It’s important for African football. It’s so amazing because it’s only happened once before.
That all-African final will be only the second in the tournament’s history, after Nigeria saw off Ghana in the 1993 finale. Okwonkwo knows the gravity of the occasion.
“It’s important for African football,” Okwonkwo said. “It’s so amazing because it’s only happened once before.”
The tall forward admits facing an African side in the final will no doubt be special for those back home, but his voice is tinged with sadness as he speaks of family and friends. The forward lost his father last year and dedicated his *golazo *to his mother for her support.
“I’m short of words,” he said when asked about his family. “I know all of them will have watched the semi-final and will watch the final. It is important for them and, of course, for me personally.”
*Return to Vina
*His family’s eyes, and those of the world, will turn to Vina Del Mar on Sunday. Having played 24 of his 25 pre semi-final minutes in the tournament at the Estadio Sausalito, Okwonkwo has fond memories of the stadium, venue for the Chile 2015 finale on Sunday.

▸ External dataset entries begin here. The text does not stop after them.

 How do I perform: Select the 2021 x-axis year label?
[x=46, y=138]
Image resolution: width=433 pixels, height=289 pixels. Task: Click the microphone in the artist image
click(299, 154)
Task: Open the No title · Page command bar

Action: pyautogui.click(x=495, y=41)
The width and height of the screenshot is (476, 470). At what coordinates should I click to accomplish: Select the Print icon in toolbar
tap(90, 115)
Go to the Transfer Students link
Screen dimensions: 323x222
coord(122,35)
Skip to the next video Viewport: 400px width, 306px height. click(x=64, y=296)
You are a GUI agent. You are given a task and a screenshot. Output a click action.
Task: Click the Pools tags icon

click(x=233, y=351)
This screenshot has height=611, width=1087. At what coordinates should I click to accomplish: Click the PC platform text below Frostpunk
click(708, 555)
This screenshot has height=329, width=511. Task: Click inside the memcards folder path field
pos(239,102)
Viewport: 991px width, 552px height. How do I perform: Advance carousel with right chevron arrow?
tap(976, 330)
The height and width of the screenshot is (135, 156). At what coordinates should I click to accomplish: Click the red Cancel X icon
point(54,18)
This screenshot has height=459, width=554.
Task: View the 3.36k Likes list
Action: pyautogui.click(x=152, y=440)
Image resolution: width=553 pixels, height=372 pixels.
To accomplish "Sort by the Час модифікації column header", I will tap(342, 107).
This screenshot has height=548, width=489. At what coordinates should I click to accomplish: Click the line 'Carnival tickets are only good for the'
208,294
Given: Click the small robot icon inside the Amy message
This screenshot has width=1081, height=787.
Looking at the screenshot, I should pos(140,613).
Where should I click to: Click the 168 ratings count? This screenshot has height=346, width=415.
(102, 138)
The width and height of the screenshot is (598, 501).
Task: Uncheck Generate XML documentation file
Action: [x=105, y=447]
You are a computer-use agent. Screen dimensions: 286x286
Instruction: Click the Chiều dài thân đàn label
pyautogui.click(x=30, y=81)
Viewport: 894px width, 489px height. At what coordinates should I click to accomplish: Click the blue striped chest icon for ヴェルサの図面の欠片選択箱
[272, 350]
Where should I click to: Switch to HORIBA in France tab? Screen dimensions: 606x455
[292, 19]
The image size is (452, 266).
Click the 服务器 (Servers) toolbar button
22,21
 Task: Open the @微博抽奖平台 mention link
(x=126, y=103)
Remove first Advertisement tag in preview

“Vina Del Mar is a good place,” Okwonkwo recalled with a trademark smile. “The fans all support us and I look forward to seeing the supporters again. Chilean fans are so supportive. I have really enjoyed playing in this country.”
Okwonkwo will be hoping coach Amuneke decides that time will be on the forward’s side in Vina. After minutes being in short supply for the forward so far, who knows what he could do with another 90?